Why digital transformation?

What’s your organisational goal? Maybe it’s increasing your speed to market for new products and features, maybe it’s reducing risk of failure in production and improving reliability, or maybe it’s to keep doing what you’re doing but with less stress and improved flow. If you’re only looking to reduce costs however, digital transformation is not for you: one of the core requirements for a transformation to succeed is for everyone in the organisation to be psychologically safe, engaged and get behind it, so reducing costs and potentially cutting workforce numbers is not going to create that movement.

What is Enterprise Resilience?

Resilience Engineering is a decades-old field of applied research that focusses on the capacity to anticipate, detect, respond to and adapt to change. Organisational “robustness” might mean being able to withstand massive disrupting events such as pandemics or competition, but enterprise agility represents the resilience engineering concept of true resilience – not just “coping” with change, but improving from it and future challenges. I believe that Resilience Engineering is the direction that DevOps is evolving into.

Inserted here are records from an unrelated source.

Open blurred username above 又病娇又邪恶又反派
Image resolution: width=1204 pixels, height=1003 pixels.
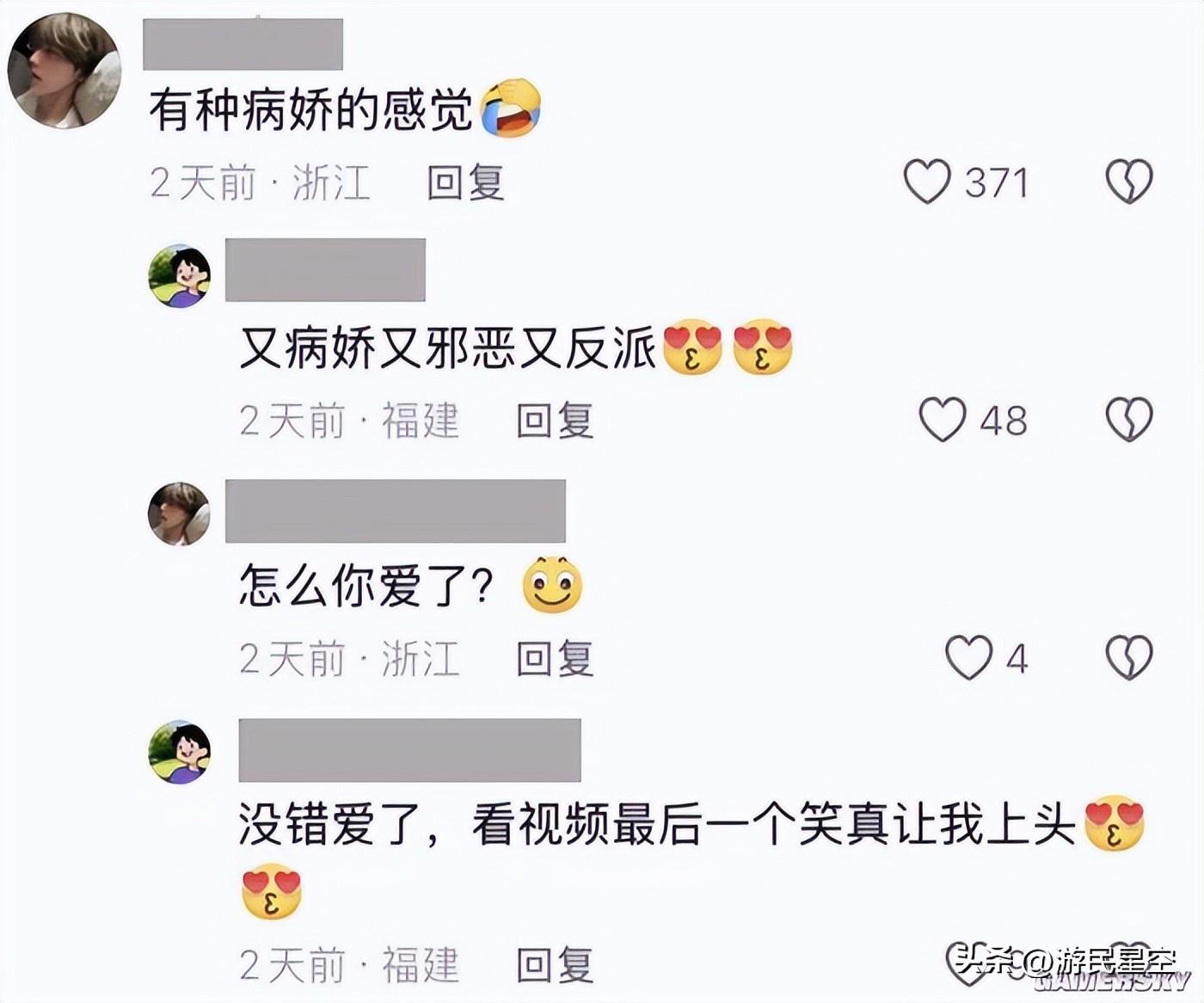pyautogui.click(x=325, y=270)
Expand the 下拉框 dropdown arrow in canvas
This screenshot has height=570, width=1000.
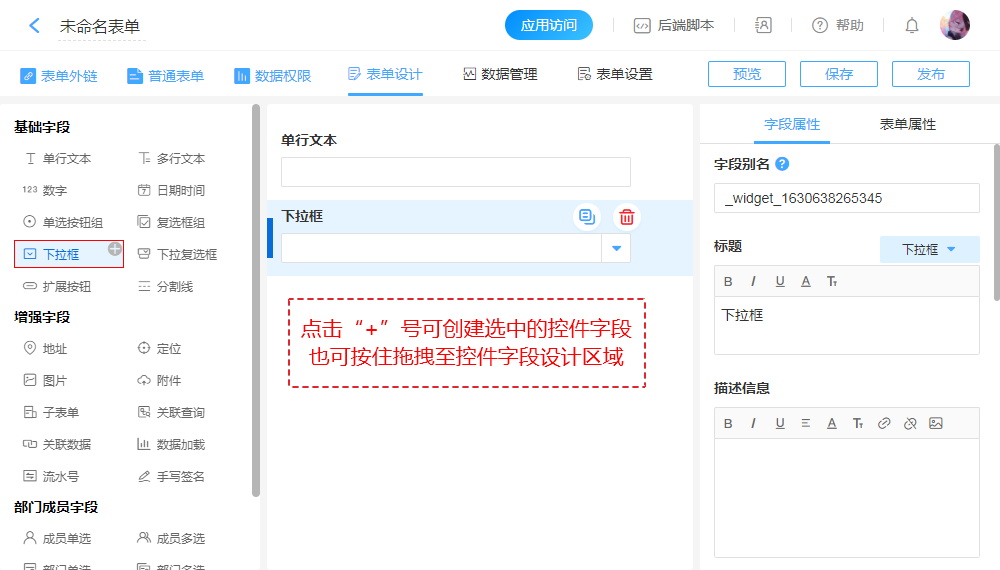point(616,248)
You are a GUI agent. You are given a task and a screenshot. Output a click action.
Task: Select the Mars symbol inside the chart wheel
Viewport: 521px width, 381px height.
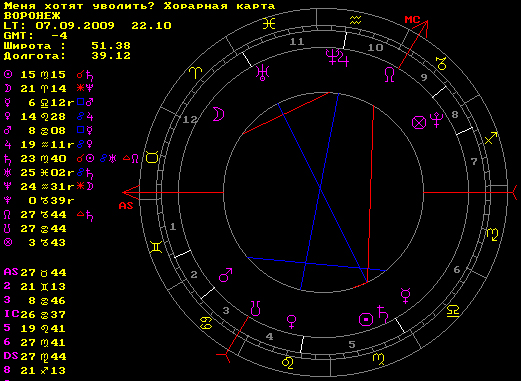click(225, 275)
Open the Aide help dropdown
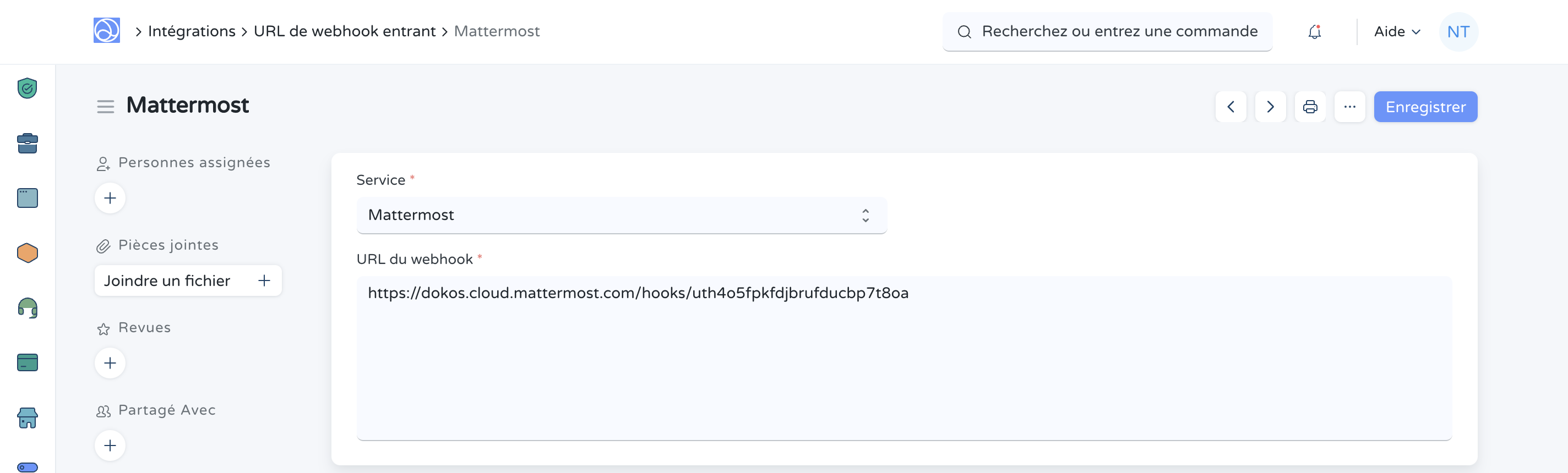 pos(1397,31)
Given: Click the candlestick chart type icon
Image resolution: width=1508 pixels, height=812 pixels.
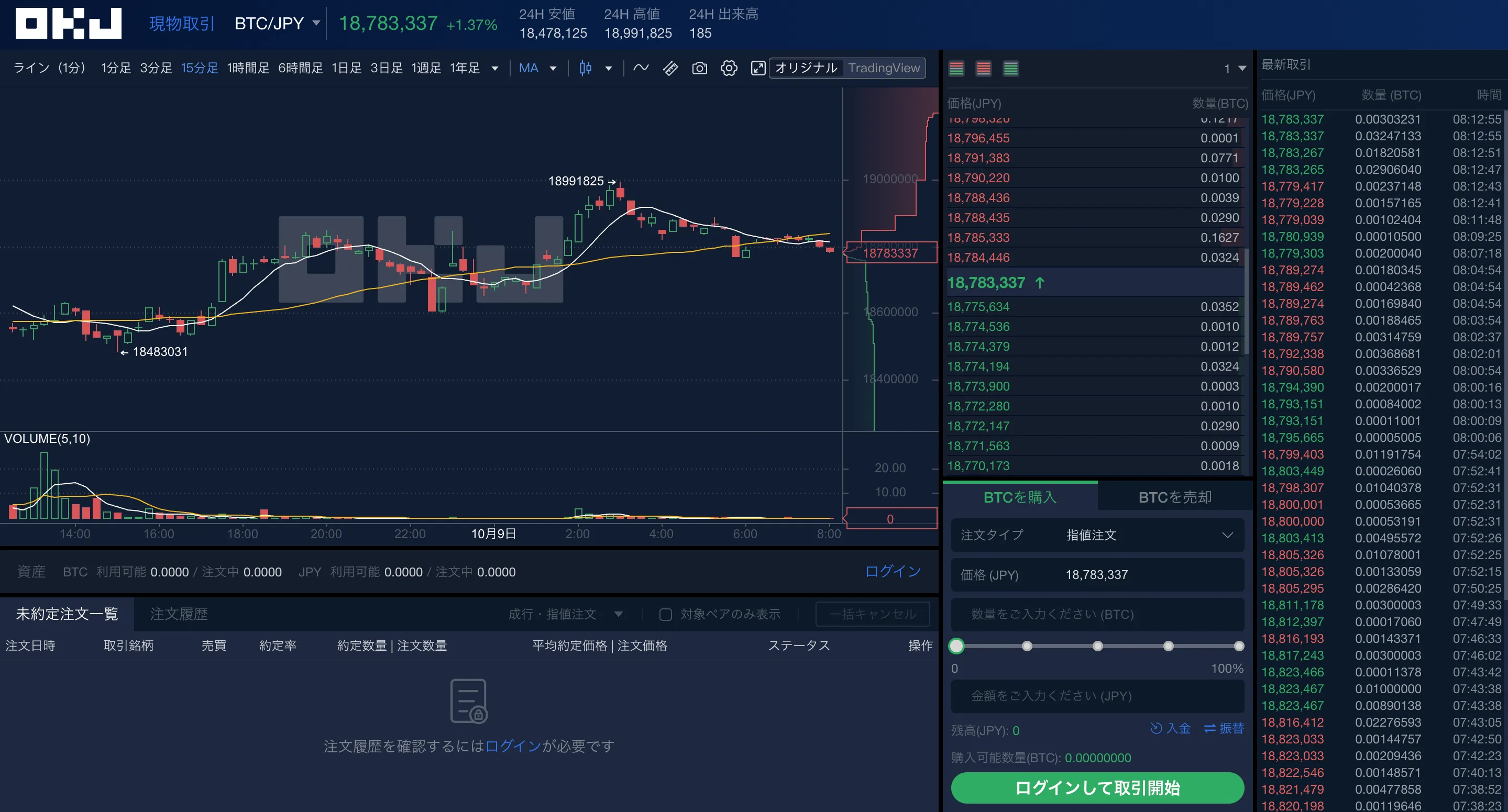Looking at the screenshot, I should coord(585,69).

Why is digital transformation so complex?

Despite many attempts to simplify the concept of digital transformation, it remains one of the most challenging endeavours we could embark upon.

Galbraith Star model
Galbraith Star model

I’m not a huge fan of over-simplifying organisational complexity into components, especially models such as Galbraith’s Star that place “people” as one of the components (and certainly not models that consider anything other than people to be the primary element). Whilst models such as this may help people compartmentalise the transformation challenge, in almost every case, the fractures between the various components don’t actually exist in the way they’re presented.

Organisations are not simply jigsaw pieces of technology, tools, and people that react and function in predictable ways. As the Cynefin model shows us, systems exist in multiple different states. Complex states, such as the state in which most sociotechnical systems (the organisations that we work in) reside in, require a probe-sense-respond approach that applies built-in feedback loops to determine what effect the intervention you’re working on is having. Everything in digital transformation is an experiment.

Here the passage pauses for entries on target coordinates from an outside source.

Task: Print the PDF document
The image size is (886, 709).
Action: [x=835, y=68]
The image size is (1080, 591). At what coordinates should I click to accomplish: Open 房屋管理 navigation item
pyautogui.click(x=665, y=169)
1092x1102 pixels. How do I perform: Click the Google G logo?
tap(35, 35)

upload.wikimedia.org/wikipedia/commons/1/15/Cyn...

It’s also important to avoid localised optimisation – applying digital transformation approaches to one part of an organisation whilst ignoring other parts will only result in tension, bottlenecks, high-friction and failures elsewhere. We must observe and examine the entire system, even if we cannot change it. Ian Miell discusses here in this excellent piece why we must address the money flows in an organisation.

Likewise, changing one small part of a system, especially a complex system, will have unintended and unanticipated effects elsewhere, so a complete, holistic view of the entire organisation is critical.

Digital transformation is a series of experiments

This is why, if anyone suggests that there is a detailed “roadmap”, or even worse, a Gannt chart, for a digital transformation project, at best it’s naive and worst, it’s fiction. Any digital transformation process must be made not of a fixed plan, but a series of experiments that allow for iterative improvements to be made.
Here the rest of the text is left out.